When you reach the line containing "View replay icon for round 636461444", begin copying exactly, and keep going through the last line of the records below, copying nothing before it.

* Records supplied *
-------
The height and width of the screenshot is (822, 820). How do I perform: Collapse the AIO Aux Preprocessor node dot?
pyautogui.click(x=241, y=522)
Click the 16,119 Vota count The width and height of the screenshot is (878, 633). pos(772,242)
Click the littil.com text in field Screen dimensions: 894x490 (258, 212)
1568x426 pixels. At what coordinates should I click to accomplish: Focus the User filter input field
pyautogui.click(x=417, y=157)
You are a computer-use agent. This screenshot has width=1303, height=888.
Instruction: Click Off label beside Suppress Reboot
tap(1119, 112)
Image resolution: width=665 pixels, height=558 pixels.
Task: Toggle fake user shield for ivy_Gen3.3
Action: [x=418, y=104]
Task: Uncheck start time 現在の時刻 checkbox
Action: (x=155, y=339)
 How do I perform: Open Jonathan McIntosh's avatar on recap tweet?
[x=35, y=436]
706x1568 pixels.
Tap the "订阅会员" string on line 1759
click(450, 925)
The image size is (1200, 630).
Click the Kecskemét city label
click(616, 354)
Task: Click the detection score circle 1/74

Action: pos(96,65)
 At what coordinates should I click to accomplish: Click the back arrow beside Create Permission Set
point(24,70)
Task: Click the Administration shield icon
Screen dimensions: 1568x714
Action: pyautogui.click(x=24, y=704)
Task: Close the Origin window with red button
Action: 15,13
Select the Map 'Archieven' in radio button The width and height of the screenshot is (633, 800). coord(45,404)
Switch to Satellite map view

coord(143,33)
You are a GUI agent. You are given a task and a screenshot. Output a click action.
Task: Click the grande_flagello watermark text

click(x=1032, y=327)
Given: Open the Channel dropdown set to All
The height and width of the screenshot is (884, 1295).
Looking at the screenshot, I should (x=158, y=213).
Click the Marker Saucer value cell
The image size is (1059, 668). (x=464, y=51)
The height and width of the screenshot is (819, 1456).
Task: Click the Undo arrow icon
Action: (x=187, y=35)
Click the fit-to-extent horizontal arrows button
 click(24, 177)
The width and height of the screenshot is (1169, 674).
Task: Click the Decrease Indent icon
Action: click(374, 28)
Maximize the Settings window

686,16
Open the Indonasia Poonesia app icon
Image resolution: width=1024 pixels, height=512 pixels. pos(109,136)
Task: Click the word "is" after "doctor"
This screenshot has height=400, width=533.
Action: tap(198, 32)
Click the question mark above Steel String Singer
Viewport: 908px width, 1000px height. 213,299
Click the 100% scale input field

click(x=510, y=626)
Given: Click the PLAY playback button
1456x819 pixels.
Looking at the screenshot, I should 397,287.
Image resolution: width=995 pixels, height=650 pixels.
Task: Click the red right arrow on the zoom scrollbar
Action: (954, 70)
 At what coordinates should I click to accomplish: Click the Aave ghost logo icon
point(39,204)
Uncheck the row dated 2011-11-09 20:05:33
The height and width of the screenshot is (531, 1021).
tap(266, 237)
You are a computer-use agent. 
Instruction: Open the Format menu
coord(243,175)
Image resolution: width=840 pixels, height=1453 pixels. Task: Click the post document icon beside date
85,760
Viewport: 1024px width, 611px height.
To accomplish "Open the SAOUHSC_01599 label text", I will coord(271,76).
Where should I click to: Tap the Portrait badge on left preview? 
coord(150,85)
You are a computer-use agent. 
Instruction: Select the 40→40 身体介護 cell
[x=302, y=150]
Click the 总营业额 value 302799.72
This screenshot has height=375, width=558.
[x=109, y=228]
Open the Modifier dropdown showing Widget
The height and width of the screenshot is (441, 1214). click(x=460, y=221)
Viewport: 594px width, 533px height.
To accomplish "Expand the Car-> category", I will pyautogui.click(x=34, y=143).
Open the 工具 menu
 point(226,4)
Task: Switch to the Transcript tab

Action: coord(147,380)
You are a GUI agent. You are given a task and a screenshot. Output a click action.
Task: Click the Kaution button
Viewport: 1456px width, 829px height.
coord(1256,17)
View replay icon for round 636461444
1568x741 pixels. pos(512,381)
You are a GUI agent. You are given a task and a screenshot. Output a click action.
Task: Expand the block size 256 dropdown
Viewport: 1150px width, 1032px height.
-------
* Answer *
View replay icon for round 636461444
1568x741 pixels. pos(512,381)
You are a GUI agent. You are given a task and a screenshot. Output a click action.
Task: Expand the block size 256 dropdown
Viewport: 1150px width, 1032px height.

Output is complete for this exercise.